* _Directions_: Character for character, give back every line below.

* _Records_:
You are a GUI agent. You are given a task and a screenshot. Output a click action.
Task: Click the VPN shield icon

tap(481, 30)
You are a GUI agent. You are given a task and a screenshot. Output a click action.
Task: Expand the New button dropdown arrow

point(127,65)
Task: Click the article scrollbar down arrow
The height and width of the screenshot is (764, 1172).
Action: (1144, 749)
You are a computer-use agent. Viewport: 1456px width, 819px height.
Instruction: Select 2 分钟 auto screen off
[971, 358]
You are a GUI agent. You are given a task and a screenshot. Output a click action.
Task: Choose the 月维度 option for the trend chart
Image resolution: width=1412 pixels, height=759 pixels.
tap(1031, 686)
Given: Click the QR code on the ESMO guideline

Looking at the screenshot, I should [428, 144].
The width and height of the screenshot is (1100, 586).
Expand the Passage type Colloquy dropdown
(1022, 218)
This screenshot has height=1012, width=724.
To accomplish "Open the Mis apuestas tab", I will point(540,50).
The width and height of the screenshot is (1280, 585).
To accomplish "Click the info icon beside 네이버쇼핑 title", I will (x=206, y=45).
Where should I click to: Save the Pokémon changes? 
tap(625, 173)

* _Solution to this problem_:
You are a GUI agent. You are given a task and a screenshot. Output a click action.
Task: Click the VPN shield icon

tap(481, 30)
You are a GUI agent. You are given a task and a screenshot. Output a click action.
Task: Expand the New button dropdown arrow

point(127,65)
Task: Click the article scrollbar down arrow
The height and width of the screenshot is (764, 1172).
Action: (1144, 749)
You are a computer-use agent. Viewport: 1456px width, 819px height.
Instruction: Select 2 分钟 auto screen off
[971, 358]
You are a GUI agent. You are given a task and a screenshot. Output a click action.
Task: Choose the 月维度 option for the trend chart
Image resolution: width=1412 pixels, height=759 pixels.
tap(1031, 686)
Given: Click the QR code on the ESMO guideline

Looking at the screenshot, I should [428, 144].
The width and height of the screenshot is (1100, 586).
Expand the Passage type Colloquy dropdown
(1022, 218)
This screenshot has height=1012, width=724.
To accomplish "Open the Mis apuestas tab", I will point(540,50).
The width and height of the screenshot is (1280, 585).
To accomplish "Click the info icon beside 네이버쇼핑 title", I will (x=206, y=45).
Where should I click to: Save the Pokémon changes? 
tap(625, 173)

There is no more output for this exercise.